23.07.2012 0

Business: Law change in France has many professionals as confused as the trust holders

Can I trust my trust?

French financial advisers reported a state of bewilderment last month in fiduciary companies and among accountants specialising in trusts, as the date for declaring an interest in trusts - 15th June - passed with many unaware or unsure of how to report it.

With minimal guidelines to work with, professionals were left scratching their heads as to how to deal with the issue correctly. Did they have to declare all of the assets held in the trust as detailed within the new Loi de Finances Rectificative pour 2011 (which contains measures that oblige trusts and their trustees to report on the trust's French assets, their French beneficiaries, and/or any French settlers)?
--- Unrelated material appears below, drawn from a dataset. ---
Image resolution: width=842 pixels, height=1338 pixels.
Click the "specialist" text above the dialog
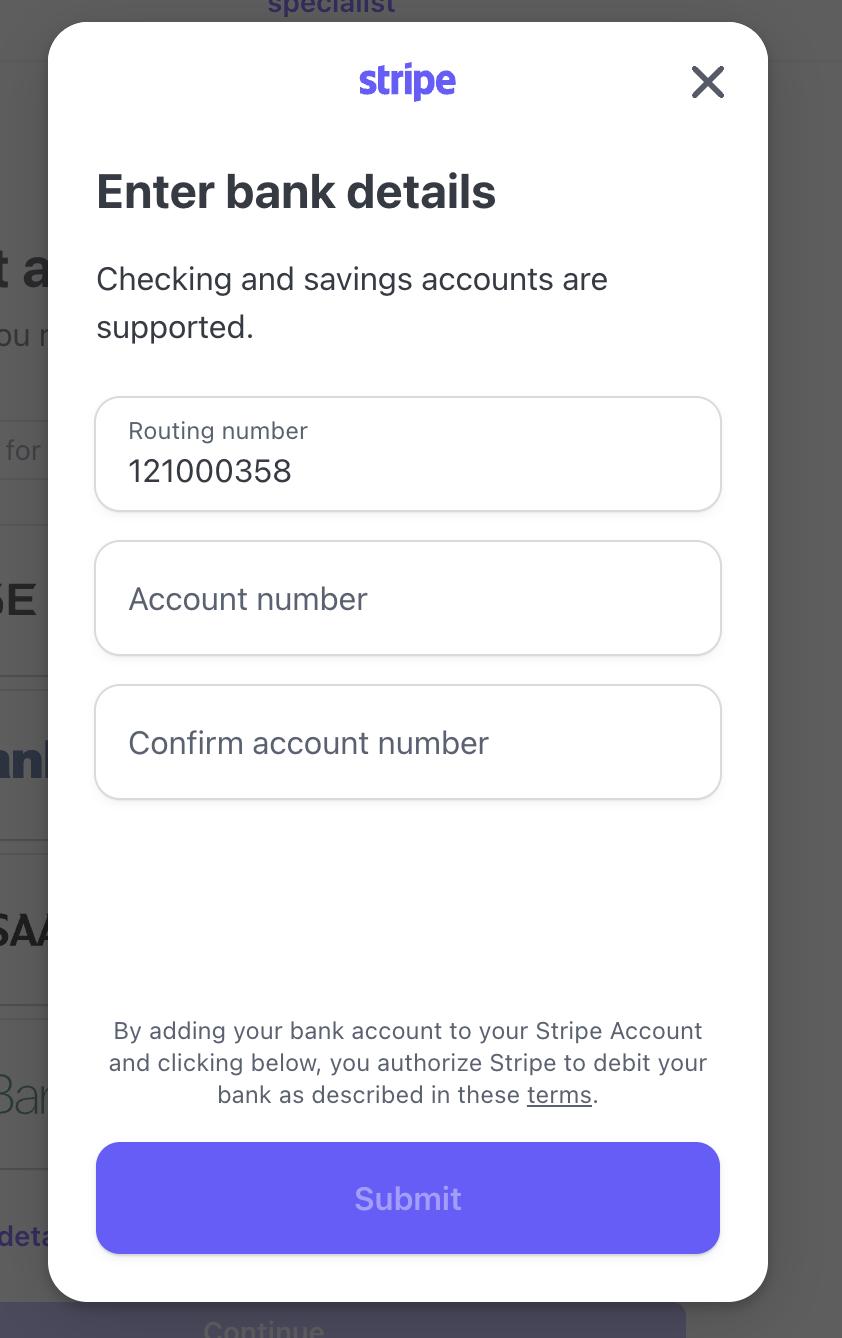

And if so, to what extent do they need to go to?

Some say that the French government could request a full professional valuation of the trust each year, something that will be both costly and time consuming to produce, while others interpret this in a less detailed fashion.

The current rules state that for this year's returns, the valuation of the trust (as it stood) on 1st January 2012 must be used when completing an individual's wealth tax return.  But it appears that there are conflicting opinions and interpretations of the matter. Caroline Cohen, a London-based tax specialist qualified both in the UK and France, reported in the International Advisor that there is an exception to the filing requirements, as they are understood to exist, "when the trustees hold exclusively French financial investments". In such a case, "the trustees do not need to fulfil the reporting obligations (set out in the new Loi de Finances Rectificative) unless the settler or beneficiary becomes a French tax resident.
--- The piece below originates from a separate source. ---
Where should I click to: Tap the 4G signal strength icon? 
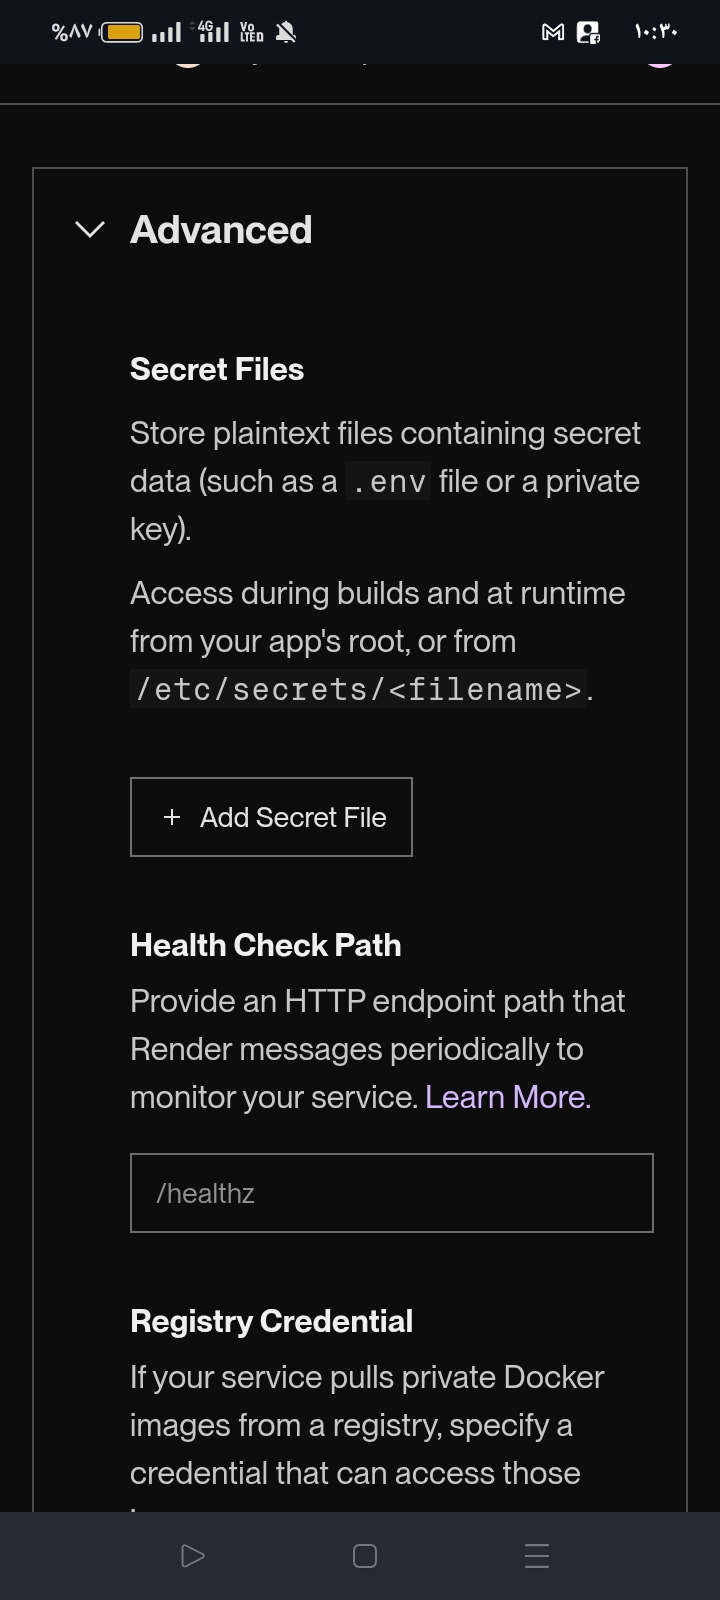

Cohen, of the French Law Practice that specialises in cross-border tax and legal matters, added: "this is good news for trustees that have invested in France only in financial assets."

Gerry Brown (the prudential technical manager) reported that this particular area is exceedingly complex, and therefore not easy to address in specific terms. But he is certain that the new rules are likely to affect many people.
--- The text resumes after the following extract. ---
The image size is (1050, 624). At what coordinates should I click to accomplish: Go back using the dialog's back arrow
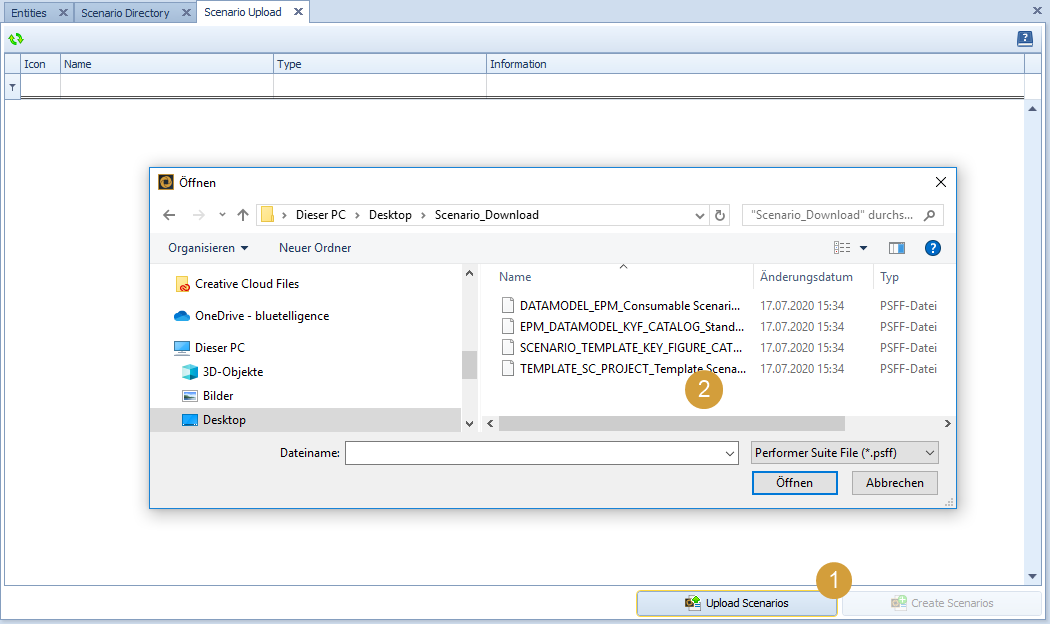(170, 214)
"There must be many French resident UK expats who have set up trusts before leaving the UK, or who are French resident beneficiaries of family trusts established by parents or grandparents," he noted. "It is unlikely that these trusts will hold only French assets, so [for them], a reporting requirement will arise."

With all the confusion and rumours rife of a possible six month extension being granted to 15th June deadline, some people have played it safe and reported the existence of the trust as security against an additional tax penalty of up to 40 per cent and a fine of 10,000 euros, or five per cent of the trust value (which ever is the greater) if they had failed to do so.